▶ [What the task asks]: Your response should consist of every entry, unchanged.

[Data supplied]

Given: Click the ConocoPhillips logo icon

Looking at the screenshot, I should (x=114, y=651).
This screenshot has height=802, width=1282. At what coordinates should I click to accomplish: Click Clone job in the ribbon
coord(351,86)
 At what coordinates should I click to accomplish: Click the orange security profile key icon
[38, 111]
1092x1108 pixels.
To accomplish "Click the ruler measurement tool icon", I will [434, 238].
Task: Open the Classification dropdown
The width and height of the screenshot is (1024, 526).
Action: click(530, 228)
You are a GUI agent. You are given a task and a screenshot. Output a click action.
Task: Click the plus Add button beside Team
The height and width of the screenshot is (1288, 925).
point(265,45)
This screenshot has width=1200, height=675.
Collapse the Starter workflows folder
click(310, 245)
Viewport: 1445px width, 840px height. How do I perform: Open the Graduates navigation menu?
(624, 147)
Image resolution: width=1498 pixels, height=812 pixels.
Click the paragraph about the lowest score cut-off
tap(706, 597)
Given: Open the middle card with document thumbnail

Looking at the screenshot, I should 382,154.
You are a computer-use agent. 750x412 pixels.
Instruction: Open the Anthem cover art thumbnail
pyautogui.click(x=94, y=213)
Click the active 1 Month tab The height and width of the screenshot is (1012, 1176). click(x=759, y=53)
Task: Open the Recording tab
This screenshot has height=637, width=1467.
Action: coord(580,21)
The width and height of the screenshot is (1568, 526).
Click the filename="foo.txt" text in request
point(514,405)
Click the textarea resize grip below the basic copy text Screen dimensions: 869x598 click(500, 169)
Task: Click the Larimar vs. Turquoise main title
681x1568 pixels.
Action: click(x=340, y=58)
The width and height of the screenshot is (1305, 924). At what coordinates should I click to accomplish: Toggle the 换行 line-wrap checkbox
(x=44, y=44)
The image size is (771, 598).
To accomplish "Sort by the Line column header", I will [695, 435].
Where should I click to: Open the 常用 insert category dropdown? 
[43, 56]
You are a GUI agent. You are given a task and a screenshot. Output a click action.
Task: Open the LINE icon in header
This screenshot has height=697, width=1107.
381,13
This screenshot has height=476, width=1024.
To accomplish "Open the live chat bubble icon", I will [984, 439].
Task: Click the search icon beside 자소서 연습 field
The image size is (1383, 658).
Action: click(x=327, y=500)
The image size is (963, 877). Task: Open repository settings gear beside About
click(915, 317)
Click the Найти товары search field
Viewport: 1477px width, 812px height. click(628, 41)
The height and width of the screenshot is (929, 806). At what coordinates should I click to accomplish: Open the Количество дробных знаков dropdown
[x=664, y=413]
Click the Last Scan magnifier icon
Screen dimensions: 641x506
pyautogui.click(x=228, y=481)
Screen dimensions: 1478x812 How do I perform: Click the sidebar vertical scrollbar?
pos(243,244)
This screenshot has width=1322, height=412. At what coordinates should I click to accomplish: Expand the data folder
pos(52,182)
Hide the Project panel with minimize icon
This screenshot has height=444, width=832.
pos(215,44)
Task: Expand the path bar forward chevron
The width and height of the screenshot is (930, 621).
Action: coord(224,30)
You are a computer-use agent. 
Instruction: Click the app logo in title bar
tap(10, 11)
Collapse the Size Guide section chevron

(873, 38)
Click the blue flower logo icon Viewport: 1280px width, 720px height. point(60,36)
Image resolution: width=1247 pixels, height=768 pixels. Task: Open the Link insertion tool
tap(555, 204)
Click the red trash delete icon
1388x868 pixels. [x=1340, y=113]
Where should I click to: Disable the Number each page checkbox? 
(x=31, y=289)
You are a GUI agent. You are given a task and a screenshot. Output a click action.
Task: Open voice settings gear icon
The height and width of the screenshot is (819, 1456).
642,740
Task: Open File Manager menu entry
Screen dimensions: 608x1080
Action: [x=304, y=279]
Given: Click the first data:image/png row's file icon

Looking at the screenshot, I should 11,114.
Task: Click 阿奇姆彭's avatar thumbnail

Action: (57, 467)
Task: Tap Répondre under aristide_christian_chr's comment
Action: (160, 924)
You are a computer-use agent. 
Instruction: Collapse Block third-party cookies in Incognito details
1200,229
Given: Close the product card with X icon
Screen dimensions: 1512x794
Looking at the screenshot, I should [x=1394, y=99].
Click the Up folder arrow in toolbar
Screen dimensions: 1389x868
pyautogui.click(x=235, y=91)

[/Data supplied]

▶ [Answer box]:
Given: Click the ConocoPhillips logo icon

Looking at the screenshot, I should (x=114, y=651).
This screenshot has height=802, width=1282. At what coordinates should I click to accomplish: Click Clone job in the ribbon
coord(351,86)
 At what coordinates should I click to accomplish: Click the orange security profile key icon
[38, 111]
1092x1108 pixels.
To accomplish "Click the ruler measurement tool icon", I will [434, 238].
Task: Open the Classification dropdown
The width and height of the screenshot is (1024, 526).
Action: click(530, 228)
You are a GUI agent. You are given a task and a screenshot. Output a click action.
Task: Click the plus Add button beside Team
The height and width of the screenshot is (1288, 925).
point(265,45)
This screenshot has width=1200, height=675.
Collapse the Starter workflows folder
click(310, 245)
Viewport: 1445px width, 840px height. How do I perform: Open the Graduates navigation menu?
(624, 147)
Image resolution: width=1498 pixels, height=812 pixels.
Click the paragraph about the lowest score cut-off
tap(706, 597)
Given: Open the middle card with document thumbnail

Looking at the screenshot, I should 382,154.
You are a computer-use agent. 750x412 pixels.
Instruction: Open the Anthem cover art thumbnail
pyautogui.click(x=94, y=213)
Click the active 1 Month tab The height and width of the screenshot is (1012, 1176). click(x=759, y=53)
Task: Open the Recording tab
This screenshot has height=637, width=1467.
Action: coord(580,21)
The width and height of the screenshot is (1568, 526).
Click the filename="foo.txt" text in request
point(514,405)
Click the textarea resize grip below the basic copy text Screen dimensions: 869x598 click(500, 169)
Task: Click the Larimar vs. Turquoise main title
681x1568 pixels.
Action: click(x=340, y=58)
The width and height of the screenshot is (1305, 924). At what coordinates should I click to accomplish: Toggle the 换行 line-wrap checkbox
(x=44, y=44)
The image size is (771, 598).
To accomplish "Sort by the Line column header", I will [695, 435].
Where should I click to: Open the 常用 insert category dropdown? 
[43, 56]
You are a GUI agent. You are given a task and a screenshot. Output a click action.
Task: Open the LINE icon in header
This screenshot has height=697, width=1107.
381,13
This screenshot has height=476, width=1024.
To accomplish "Open the live chat bubble icon", I will [984, 439].
Task: Click the search icon beside 자소서 연습 field
The image size is (1383, 658).
Action: click(x=327, y=500)
The image size is (963, 877). Task: Open repository settings gear beside About
click(915, 317)
Click the Найти товары search field
Viewport: 1477px width, 812px height. click(628, 41)
The height and width of the screenshot is (929, 806). At what coordinates should I click to accomplish: Open the Количество дробных знаков dropdown
[x=664, y=413]
Click the Last Scan magnifier icon
Screen dimensions: 641x506
pyautogui.click(x=228, y=481)
Screen dimensions: 1478x812 How do I perform: Click the sidebar vertical scrollbar?
pos(243,244)
This screenshot has width=1322, height=412. At what coordinates should I click to accomplish: Expand the data folder
pos(52,182)
Hide the Project panel with minimize icon
This screenshot has height=444, width=832.
pos(215,44)
Task: Expand the path bar forward chevron
The width and height of the screenshot is (930, 621).
Action: coord(224,30)
You are a computer-use agent. 
Instruction: Click the app logo in title bar
tap(10, 11)
Collapse the Size Guide section chevron

(873, 38)
Click the blue flower logo icon Viewport: 1280px width, 720px height. point(60,36)
Image resolution: width=1247 pixels, height=768 pixels. Task: Open the Link insertion tool
tap(555, 204)
Click the red trash delete icon
1388x868 pixels. [x=1340, y=113]
Where should I click to: Disable the Number each page checkbox? 
(x=31, y=289)
You are a GUI agent. You are given a task and a screenshot. Output a click action.
Task: Open voice settings gear icon
The height and width of the screenshot is (819, 1456).
642,740
Task: Open File Manager menu entry
Screen dimensions: 608x1080
Action: [x=304, y=279]
Given: Click the first data:image/png row's file icon

Looking at the screenshot, I should 11,114.
Task: Click 阿奇姆彭's avatar thumbnail

Action: (57, 467)
Task: Tap Répondre under aristide_christian_chr's comment
Action: (160, 924)
You are a computer-use agent. 
Instruction: Collapse Block third-party cookies in Incognito details
1200,229
Given: Close the product card with X icon
Screen dimensions: 1512x794
Looking at the screenshot, I should [x=1394, y=99].
Click the Up folder arrow in toolbar
Screen dimensions: 1389x868
pyautogui.click(x=235, y=91)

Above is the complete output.